Lastly, we must define a loss function to guide our learning process. In this article, we adopt two listwise learning to rank approaches (Burges 2010; Metzler 2007), which directly leverage an information retrieval evaluation metric as their loss function. In particular, we define \(\Updelta_s(\mathcal{Q}(q)|q,n_s)\) as the loss at rank n s of retrieving the suggestions \(\mathcal{Q}(q)\) in response to the query q. Note that, different from the search results evaluation metric \(\Updelta_r\) used to define our ground-truth labels in Eq. (1), this metric is used to evaluate rankings of query suggestions. Our experimental setup choices for the sample size m, labelling function \(\Updelta_r\) and cutoff n r , loss function \(\Updelta_s\) and cutoff n s , and learning algorithms are fully described in Sect. 5.3.

3.3 Query suggestion features

Having discussed alternative approaches for sampling candidate suggestions from a query log and how to learn an effective ranking function for a given sample, we now describe the features used to represent each suggestion in the learning process. As summarised in Table 2, we broadly organise all query suggestion features used by our approach as either query-dependent or query-independent, according to whether they are computed on-the-fly at querying time or offline at indexing time, respectively. While the considered query-dependent features are standard features commonly used in the literature for learning to rank for web search (Liu 2009), the query-independent ones are specifically proposed here to estimate the quality of different candidate suggestions.

Table 2 All features computed in this work for each query suggestion q j

Given a query q, query-dependent features are directly computed by scoring the occurrences of the terms of q in each of the fields of each candidate suggestion. To do so, we use multiple weighting schemes implemented in Terrier (Ounis et al. 2006),Footnote 3 including standard weighting models, such as BM25 (Robertson et al. 1994), language modelling with Dirichlet smoothing (LM) (Zhai and Lafferty 2001), the Divergence From Randomness (DFR) DPH (Amati et al. 2007) and PL2 (Amati 2003) models, and a count of matching query terms (MQT). Additionally, we employ term dependence models based on Markov Random Fields (MRF) (Metzler and Croft 2005) and the DFR framework (pBiL (Peng et al. 2007)), which highly score suggestions where the query terms co-occur in close proximity. All features can be efficiently computed at querying time with a single pass over the posting lists for the query q in the index of structured virtual documents.

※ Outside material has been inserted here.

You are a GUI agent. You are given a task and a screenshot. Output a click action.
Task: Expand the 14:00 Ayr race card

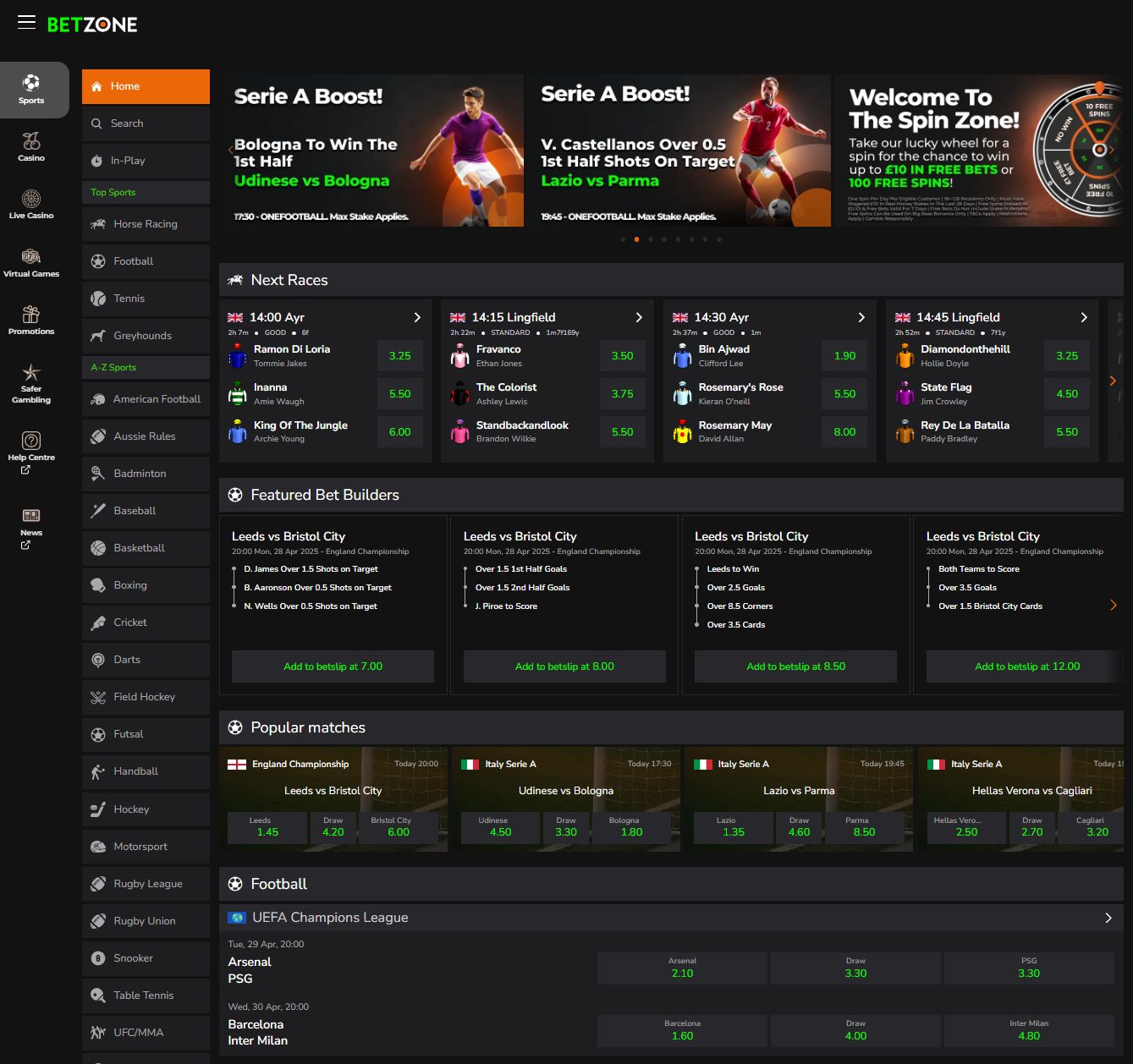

As for query-independent features, they are all computed at indexing time. In particular, we consider features that can be directly estimated from the query log itself, so as to draw insights regarding which query log evidence is helpful for ranking query suggestions. These include quality features, such as the length of the suggestion in tokens and characters (too long suggestions may denote robot-submitted queries) and the presence of digits, punctuation, and swearing (which usually indicate low-quality or adult-oriented queries). Additionally, we also derive features measuring the popularity of a suggestion in terms of number of sessions and clicks, as popular suggestions arguably indicate higher quality a priori. Finally, we consider features that summarise the profile of a suggestion across the sessions where it occurs. These include the number of clicks received, the total number of queries and the ratio of clicked queries, and the suggestion’s relative position in each session.

4 Evaluating query suggestions

The effectiveness of a query suggestion mechanism is typically assessed in a subjective manner, based on user studies (Silvestri 2010). On the other hand, Hauff et al. (2010) have shown that users are not good at predicting the retrieval performance of query suggestions. At the same time, it seems natural to assess the performance of a query suggestion in terms of how much it helps users to satisfy their information need. More precisely, we argue that the effectiveness of a query suggestion mechanism should be assessed as to whether its suggested queries help the users satisfy the information need expressed by their initial query. With this in mind, we formalise a framework for the quantitative evaluation of query suggestions that directly builds upon existing efforts for information retrieval evaluation. In particular, we envisage two scenarios, depending on whether or not the users’ initial query is ambiguous.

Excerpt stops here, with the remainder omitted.